Hinzukommt dass ich die Erzählweise, wie zwischen den verschiedenen Orten und Personen hin- und hergesprungen wird, sehr verwirrend fand. McCarthys typischen Dialoge – er benutzt keine Anführungszeichen und Nebensätze, in denen erklärt wird, wer gerade spricht – haben zwar die Wirkung, dass man sich die Situation szenisch vorstellt, führen aber auch dazu, dass man manche Stellen immer wieder lesen muss, um nachzuvollziehen, wer gerade was gesagt hat.
Die Monologe des Sheriffs, die zwar seiner Figur sehr viel Substanz verleihen, fand ich im Verhältnis zu diesen schnellen Wort- und Szenewechseln jedoch oftmals langatmig.

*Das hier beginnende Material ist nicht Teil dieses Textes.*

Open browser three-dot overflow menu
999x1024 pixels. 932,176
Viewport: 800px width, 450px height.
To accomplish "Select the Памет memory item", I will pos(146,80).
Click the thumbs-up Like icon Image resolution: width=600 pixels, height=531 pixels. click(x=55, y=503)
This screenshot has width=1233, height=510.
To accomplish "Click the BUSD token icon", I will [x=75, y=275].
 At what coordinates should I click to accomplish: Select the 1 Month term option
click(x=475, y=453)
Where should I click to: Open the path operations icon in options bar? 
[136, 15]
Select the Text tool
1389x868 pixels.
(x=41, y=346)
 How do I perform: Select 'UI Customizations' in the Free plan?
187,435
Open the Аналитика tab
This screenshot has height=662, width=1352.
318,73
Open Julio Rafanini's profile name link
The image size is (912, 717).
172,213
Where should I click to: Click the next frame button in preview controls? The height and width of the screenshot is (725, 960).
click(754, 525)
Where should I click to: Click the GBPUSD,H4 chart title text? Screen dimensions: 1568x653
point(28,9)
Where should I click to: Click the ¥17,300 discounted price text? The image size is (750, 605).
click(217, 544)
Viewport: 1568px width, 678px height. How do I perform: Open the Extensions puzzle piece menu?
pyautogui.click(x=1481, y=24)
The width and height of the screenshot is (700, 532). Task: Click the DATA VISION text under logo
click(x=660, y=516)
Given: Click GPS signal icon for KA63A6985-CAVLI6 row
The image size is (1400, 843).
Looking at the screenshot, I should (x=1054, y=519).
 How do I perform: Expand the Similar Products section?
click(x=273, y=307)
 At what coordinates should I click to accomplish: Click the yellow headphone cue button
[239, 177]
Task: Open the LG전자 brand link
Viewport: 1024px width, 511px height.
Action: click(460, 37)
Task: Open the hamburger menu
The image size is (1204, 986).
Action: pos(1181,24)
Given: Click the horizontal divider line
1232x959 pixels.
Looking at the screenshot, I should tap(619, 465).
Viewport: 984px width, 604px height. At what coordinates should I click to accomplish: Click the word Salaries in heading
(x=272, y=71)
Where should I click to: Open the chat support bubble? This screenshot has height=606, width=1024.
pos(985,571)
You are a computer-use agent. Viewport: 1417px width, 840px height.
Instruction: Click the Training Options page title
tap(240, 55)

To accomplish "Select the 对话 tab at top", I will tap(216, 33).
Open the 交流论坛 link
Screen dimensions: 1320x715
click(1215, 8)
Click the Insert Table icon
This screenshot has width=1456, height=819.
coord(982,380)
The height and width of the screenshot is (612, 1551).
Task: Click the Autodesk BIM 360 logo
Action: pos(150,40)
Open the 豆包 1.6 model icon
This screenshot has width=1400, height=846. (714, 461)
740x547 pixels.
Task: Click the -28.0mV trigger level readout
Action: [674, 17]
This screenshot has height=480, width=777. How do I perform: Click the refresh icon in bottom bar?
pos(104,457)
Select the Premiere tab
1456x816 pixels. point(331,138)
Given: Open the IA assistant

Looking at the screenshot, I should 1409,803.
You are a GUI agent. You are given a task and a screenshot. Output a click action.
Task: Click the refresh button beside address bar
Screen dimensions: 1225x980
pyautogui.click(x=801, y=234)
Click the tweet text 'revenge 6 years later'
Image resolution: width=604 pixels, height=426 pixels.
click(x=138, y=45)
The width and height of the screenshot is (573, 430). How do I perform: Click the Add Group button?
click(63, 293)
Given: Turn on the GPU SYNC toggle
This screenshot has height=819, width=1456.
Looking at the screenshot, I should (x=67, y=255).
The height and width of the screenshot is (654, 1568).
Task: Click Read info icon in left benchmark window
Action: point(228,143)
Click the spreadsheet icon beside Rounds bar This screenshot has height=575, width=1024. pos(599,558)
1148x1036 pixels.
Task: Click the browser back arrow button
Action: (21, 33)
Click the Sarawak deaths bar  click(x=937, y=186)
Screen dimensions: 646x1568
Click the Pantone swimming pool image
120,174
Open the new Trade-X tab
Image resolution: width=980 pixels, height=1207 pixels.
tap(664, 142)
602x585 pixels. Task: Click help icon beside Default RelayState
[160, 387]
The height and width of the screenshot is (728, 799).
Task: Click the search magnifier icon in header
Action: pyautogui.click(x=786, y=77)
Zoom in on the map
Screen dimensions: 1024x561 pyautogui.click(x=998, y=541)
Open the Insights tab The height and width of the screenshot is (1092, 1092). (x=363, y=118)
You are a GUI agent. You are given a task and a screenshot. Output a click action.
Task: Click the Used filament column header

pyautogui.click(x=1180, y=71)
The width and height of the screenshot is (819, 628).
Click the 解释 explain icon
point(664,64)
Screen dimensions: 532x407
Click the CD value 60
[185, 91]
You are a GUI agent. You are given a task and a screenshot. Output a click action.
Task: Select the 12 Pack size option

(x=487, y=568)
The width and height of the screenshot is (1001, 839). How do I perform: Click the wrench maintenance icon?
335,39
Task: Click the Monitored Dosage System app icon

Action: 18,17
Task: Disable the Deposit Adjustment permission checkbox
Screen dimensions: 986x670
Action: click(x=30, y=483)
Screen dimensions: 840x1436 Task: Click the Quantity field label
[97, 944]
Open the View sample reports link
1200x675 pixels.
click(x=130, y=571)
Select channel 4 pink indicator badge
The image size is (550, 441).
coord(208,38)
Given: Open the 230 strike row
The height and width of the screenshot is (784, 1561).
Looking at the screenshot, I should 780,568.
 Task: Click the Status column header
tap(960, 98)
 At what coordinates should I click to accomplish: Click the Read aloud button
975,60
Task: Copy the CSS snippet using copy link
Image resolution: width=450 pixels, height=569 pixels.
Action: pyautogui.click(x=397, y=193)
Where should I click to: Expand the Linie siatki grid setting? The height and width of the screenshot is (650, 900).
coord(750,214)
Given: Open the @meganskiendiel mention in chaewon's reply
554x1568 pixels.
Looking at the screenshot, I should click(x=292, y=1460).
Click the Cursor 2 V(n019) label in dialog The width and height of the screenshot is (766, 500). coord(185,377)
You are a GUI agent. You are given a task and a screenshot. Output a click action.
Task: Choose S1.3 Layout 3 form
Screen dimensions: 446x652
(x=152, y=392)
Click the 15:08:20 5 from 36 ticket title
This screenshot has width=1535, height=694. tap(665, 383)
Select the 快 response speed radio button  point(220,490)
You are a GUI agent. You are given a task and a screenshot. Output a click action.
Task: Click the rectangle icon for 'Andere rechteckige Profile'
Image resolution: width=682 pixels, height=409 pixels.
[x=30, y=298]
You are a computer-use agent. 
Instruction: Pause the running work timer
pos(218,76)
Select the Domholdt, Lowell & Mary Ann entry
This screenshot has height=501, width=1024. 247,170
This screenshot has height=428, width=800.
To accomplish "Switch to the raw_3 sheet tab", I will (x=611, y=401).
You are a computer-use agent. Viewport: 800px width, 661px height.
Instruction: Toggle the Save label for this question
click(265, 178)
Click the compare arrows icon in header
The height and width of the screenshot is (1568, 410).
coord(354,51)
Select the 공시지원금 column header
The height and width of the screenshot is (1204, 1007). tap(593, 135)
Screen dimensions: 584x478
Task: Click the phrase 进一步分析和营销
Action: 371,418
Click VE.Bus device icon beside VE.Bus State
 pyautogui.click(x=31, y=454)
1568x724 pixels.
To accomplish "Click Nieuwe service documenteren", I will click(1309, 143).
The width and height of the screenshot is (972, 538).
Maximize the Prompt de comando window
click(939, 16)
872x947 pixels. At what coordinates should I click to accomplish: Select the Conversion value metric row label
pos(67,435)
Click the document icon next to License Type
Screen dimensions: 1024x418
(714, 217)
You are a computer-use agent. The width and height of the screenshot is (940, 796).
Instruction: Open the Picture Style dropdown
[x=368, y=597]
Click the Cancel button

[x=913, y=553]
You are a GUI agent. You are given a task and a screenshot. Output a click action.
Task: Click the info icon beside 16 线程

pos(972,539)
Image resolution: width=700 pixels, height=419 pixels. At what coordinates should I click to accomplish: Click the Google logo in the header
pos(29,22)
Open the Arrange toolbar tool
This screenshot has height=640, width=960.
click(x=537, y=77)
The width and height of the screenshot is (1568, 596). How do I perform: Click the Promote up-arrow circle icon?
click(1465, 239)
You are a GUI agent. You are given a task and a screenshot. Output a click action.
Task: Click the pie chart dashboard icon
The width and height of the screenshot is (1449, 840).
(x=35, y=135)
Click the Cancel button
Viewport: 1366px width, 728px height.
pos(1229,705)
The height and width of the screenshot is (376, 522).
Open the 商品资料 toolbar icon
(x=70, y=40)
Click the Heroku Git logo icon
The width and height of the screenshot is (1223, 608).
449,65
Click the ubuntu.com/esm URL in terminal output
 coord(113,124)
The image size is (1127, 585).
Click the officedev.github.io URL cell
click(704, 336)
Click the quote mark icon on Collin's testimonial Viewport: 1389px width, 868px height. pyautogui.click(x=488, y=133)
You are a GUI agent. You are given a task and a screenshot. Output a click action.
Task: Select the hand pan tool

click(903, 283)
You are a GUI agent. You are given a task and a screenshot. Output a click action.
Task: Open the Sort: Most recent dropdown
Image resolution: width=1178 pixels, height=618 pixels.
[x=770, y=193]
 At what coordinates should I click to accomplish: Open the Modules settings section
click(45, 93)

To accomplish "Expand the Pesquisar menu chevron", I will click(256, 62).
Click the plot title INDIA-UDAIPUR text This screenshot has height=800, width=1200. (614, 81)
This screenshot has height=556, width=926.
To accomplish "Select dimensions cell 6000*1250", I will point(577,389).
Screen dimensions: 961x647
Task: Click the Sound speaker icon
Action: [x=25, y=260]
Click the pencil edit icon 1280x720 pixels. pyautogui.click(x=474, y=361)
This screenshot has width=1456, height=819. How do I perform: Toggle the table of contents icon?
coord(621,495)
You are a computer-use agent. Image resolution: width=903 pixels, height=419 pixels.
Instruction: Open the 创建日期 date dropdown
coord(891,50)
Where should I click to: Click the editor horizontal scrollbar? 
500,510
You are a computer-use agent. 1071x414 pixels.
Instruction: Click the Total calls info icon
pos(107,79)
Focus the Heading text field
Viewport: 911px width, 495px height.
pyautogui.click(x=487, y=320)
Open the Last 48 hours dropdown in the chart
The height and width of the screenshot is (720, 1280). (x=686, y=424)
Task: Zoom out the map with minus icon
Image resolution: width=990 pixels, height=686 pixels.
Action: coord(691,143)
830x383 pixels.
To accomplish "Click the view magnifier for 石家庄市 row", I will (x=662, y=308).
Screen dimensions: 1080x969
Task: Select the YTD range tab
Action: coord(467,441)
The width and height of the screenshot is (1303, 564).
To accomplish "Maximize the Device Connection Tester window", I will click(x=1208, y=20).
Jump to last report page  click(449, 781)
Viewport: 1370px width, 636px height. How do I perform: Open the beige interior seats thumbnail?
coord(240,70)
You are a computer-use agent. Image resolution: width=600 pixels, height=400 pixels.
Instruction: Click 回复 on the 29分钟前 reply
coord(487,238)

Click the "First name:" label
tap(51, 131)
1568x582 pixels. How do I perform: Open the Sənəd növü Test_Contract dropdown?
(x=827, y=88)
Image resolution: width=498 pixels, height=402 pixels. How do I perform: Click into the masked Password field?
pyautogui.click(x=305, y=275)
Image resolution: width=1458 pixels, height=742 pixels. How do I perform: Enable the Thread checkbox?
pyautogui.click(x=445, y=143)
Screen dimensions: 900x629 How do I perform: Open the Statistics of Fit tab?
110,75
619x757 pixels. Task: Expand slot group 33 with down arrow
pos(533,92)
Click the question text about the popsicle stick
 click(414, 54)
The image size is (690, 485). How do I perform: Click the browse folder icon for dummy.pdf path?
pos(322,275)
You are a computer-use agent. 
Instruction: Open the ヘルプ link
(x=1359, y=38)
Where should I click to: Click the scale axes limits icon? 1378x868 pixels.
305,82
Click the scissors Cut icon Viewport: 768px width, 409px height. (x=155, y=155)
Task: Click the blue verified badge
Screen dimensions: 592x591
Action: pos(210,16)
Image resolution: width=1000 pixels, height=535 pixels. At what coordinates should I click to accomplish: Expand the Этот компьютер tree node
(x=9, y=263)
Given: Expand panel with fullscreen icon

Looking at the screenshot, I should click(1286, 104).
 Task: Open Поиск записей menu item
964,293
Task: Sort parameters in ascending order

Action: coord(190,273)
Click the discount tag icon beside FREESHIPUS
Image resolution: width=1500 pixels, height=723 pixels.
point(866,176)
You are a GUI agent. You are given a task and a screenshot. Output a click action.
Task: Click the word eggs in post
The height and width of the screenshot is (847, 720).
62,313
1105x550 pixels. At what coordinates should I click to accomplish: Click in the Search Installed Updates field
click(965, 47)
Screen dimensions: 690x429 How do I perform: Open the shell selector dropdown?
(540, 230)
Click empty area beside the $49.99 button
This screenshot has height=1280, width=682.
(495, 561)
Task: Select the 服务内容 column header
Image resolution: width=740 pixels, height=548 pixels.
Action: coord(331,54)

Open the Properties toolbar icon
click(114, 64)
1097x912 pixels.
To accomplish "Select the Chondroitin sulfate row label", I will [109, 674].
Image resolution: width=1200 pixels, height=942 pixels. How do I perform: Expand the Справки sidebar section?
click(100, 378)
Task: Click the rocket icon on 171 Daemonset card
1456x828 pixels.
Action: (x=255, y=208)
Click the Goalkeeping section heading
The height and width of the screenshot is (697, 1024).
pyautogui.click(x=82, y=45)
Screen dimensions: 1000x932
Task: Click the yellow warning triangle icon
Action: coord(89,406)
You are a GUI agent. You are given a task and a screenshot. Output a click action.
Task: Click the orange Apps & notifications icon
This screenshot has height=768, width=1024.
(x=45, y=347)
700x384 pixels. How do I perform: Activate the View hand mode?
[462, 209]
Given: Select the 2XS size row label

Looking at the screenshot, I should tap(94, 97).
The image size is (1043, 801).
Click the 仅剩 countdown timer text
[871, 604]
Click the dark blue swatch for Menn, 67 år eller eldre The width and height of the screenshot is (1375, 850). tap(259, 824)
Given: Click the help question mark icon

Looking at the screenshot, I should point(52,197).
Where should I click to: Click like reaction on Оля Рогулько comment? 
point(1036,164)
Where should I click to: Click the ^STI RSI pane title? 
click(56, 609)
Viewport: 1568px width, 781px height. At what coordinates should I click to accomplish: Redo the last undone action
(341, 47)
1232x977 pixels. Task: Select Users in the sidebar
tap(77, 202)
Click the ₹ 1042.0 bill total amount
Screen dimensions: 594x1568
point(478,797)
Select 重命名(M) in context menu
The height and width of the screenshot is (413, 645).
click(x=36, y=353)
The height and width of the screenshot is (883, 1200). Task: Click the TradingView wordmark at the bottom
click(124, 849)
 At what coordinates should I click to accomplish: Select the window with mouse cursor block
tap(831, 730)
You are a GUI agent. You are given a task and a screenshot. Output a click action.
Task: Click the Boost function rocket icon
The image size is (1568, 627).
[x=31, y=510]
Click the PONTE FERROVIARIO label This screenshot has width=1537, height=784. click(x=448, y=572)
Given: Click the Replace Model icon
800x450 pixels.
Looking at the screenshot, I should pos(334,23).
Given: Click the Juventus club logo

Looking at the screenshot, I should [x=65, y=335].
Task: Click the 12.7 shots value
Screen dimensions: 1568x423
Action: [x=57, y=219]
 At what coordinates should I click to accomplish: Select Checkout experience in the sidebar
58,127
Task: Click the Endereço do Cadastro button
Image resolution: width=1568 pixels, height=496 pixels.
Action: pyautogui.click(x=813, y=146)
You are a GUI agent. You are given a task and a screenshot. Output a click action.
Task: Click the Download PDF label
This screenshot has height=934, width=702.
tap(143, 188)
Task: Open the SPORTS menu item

Mir wurde schon oft gesagt, dass die Verfilmung ein richtiges Meisterwerk sein soll. Das kann ich mir sehr gut vorstellen, da das Buch trotz fehlender ausführlicher Beschreibungen sehr viel Material liefert, dass sich bestimmt sehr bildgewaltig darstellen lässt. Und nun, da ich das Buch ausgelesen habe werde ich mir demnächst endlich diesen Film vornehmen.
“No Country for Old Men” gehört für mich definitiv zu den Büchern, die rückblickend betrachtet sehr viel mehr zu bieten haben, als es beim Lesen den Anschein macht. Der Leseprozess war für mich sehr anstrengend und ich habe ihn nicht wirklich genossen. Die Aussage des Buches wurde mir zumindest erst hinterher so richtig bewusst. Trotz McCarthys einzigartigen Schreibstils und einer gut durchdachten Aussage, hatte ich das Gefühl, bei der Geschichte nur an der Oberfläche zu kratzen. Vielleicht soll dies die Sinnlosigkeit des Ganzen verdeutlichen, gefallen hat es mir jedoch nicht.
Insgesamt ist es ein actionreicher und dennoch schwerer Western mit für meinen Geschmack etwas zu wenig Hintergrundstory. Ist man jedoch bereit, das Ganze länger auf sich wirken zu lassen, bekommt man ein sehr nachdenklich stimmendes Beispiel für die Bedeutung moralischer Entscheidungen.

Von mir gibt es insgesamt 3,6 Sterne.